CNC Router Converted To 3D Printer

CNC Router Converted to 3D Printer

3D Printers have come down significantly in price over the past few years. Nowadays it is even possible to get a 3D printer kit for between $200-300. It’s arguable how well these inexpensive printers perform. [Jon] wanted a printer capable of quality prints without breaking the bank. After researching the different RepRap types that are available he concluded he really wasn’t up for a full machine build. He had previously built a CNC Router and decided it was best to add a hot end and extruder to the already built 3 axis frame.

The CNC Router frame is made from aluminum, is very rigid and has a 2′ by 2′ cutting area. All axes glide smoothly on THK linear bearings and are powered by NEMA 23 motors driven by Gecko 540 stepper drivers. The router was removed from the machine but the mounting bracket was left on. The bracket was then modified to hold the extruder and hot end. With 3D Printers there is typically a control board specifically designed for the task with dedicated outputs to control the temperature of the hot end. Since [Jon] already had the electronics set up for the router, he didn’t need a specialized 3D Printer control board. What he does need is a way to control the temperature of the hot end and he did that by using a stand-alone PID. The PID is set manually and provides no feedback to the computer or control board.

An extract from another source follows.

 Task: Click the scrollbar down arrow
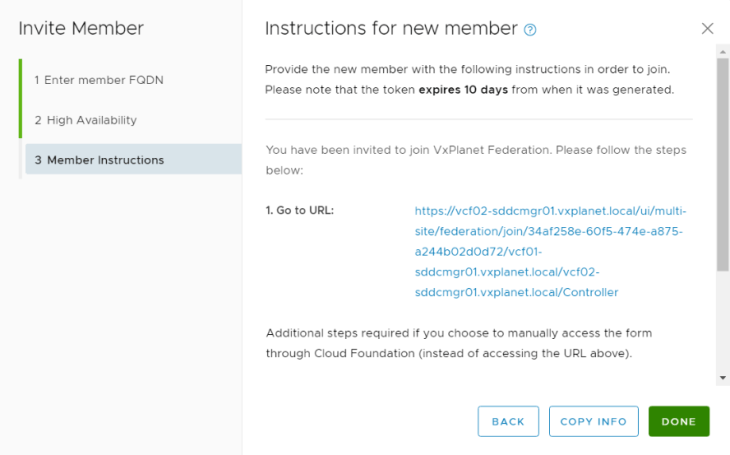coord(723,378)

Huge Whistle[Jon] used liked Mach3 for controlling his CNC Router so he stuck with it for printing. He’s tried a few slicers but it seems Slic3r works the best for his setup. Once the g-code is generated it is run though Mach3 to control the machine. [Jon] admits that he has a way to go with tweaking the settings and that the print speed is slower than most print-only machines due to the mass of the frame’s gantry and carriage. Even so, his huge whistle print looks pretty darn good. Check it out in the video after the break…

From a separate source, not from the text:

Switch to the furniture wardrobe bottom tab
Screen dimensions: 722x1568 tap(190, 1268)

22 thoughts on “CNC Router Converted To 3D Printer

  1. I’d like to see more motion platforms used as multipurpose machines with interchangeable tooling. So it’s a bit anticlimactic that [Jon] made a separate 3D printer after all, just a few months later. At least the converted router was used to make parts for the new printer.

    1. More multiplatform would be nice since they are fundamentally similar machines. The problem is that they are just different enough that it makes sense to separate them. That said there is a Kickstarter for an ambitious 5axis system with interchangeable heads but the buy-in is somewhere around the 5k mark which is a bit much for me personally. Plus if I recall correctly they have only shown it milling really light weight material like wood and foam. Where my interests are more in something that I know can do some light duty work with aluminum and maybe plunk out some PCBs.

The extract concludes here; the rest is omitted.